En una entrevista a fin de año, Nebot defendió nuevamente su alianza con Lasso y planteó la estrategia de su campaña: plantear una continuidad entre Correa y Lenin Moreno -su delfín en 2017 que rompió una vez que llegó al poder y se alió con la derecha-, y distanciarse del criticado e impopular Gobierno saliente.

«Aquí lo importante es evitar que el desastre continúe», sentenció Nebot.

Por la misma época y con la misma estrategia, Lasso sintetizó la elección que tendrán los ecuatorianos en las urnas: «Ecuador tiene dos opciones. Seguir retrocediendo por el camino del correísmo con su heredero Lenín Moreno y su pretendido candidato Arauz… o puede escoger el camino de la prosperidad y el progreso que representamos nosotros.»

Con un sentido opuesto pero la misma centralidad se construyó la campaña del candidato del correismo, el joven economista y exministro Andrés Arauz.

«Nuestra versión del correísmo también gira en torno a la figura de Correa y reivindica los diez años de Revolución Ciudadana como un momento de democratización, de mayor soberanía y prosperidad económica. Frente al desastre nacional, incluso antes de la pandemia, Correa moviliza a quienes están a favor y quienes están en contra», explicó Long.

En la misma línea, la gobernadora de la segunda provincia más poblada del país, Pichincha, Paola Pabón, manifestó que «Correa es uno de los personajes políticos que más marcó la historia y política ecuatorianas. Y ahora con mucha más razón, porque en el clima electoral la gente recuerda 10 años de estabilidad y progreso, y los compara con los cuatro años de un régimen que prioriza la banca, sectores importadores y organismos multilaterales».

Desde que la ruptura del partido político fundado por Correa en 2006, Alianza País, se hizo pública y la fuerza quedó en manos del ahora presidente Moreno, Correa encontró múltiples obstáculos para presentarse como candidato en una lista que representara a Revolución Ciudadana, su movimiento político.

Para Franklin Ramírez, profesor del Departamento de Estudios Políticos de Flacso Ecuador, el correísmo está retornando a la estrategia de construcción de poder que le funcionó en sus primeros años.

«Está volviendo a hacer lo que supo hacer en su comienzo, pero en condiciones mucho más frágiles, con menores recursos, con un relevo dirigencial forzado, con un comando electoral que opera por Zoom, pero con unos núcleos organizativos territoriales que son los que soportan la campaña», explicó a OmRadio.ar Ramírez.

En enero de 2018 Correa anunció que dejaba Alianza País y a partir de ese momento, además de librar una batalla contra la deslegitimación mediática, se enfrentó a denuncias por casos de corrupción, una condena y hasta dos pedidos fallidos desde Ecuador para obtener una orden de captura internacional.
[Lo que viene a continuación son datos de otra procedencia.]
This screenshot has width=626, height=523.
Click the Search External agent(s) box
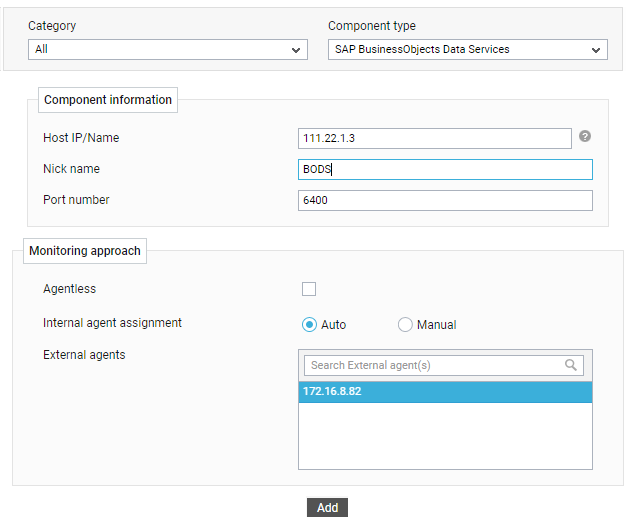pyautogui.click(x=444, y=365)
Además, tuvo que buscar una y otra vez partidos y alianzas políticas que dieran asilo al movimiento correísta para competir en las urnas y reconstruirse.
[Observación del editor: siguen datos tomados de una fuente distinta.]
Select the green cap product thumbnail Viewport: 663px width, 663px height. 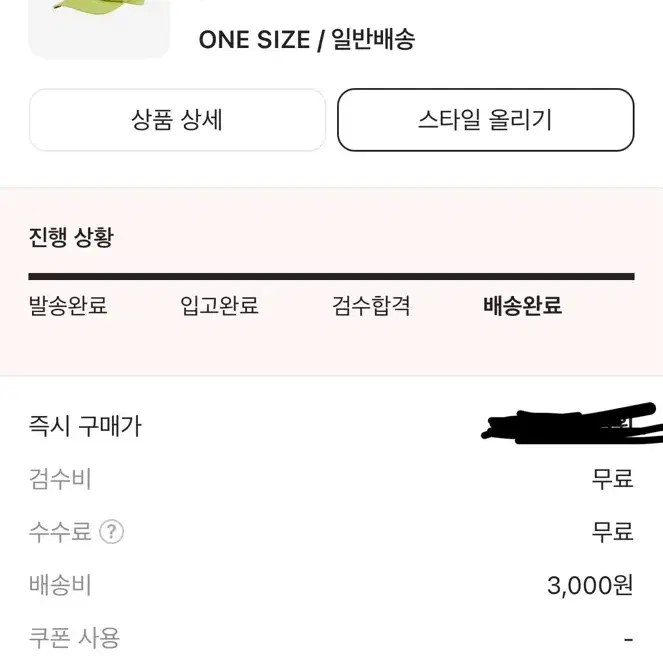click(x=99, y=29)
«En esas circunstancias el aparato correísta queda reducido, pero hay una destreza instalada que se ha activado fácilmente en torno a la imagen de Correa, que es fundamental. El partido Alianza País tenía la lista 35, se la sacaron; después fue la 5 (Fuerza Compromiso Social, FCS), se la quitaron, y terminó siendo la lista 1 hace dos meses (Movimiento Centro Democrático)», explicó Ramírez.

«La estrategia del correísmo es decir que la 1 es la lista de Correa. Porque, incluso si tuvieran el partido más aceitado, en estas condiciones no tienen otra forma de conectar el nuevo color y número del partido con la voluntad de votar de la ciudadanía. Correa es un piso y un techo, pero es el único recurso cierto que tiene el correísmo para poder mantener el voto de su militancia», agregó.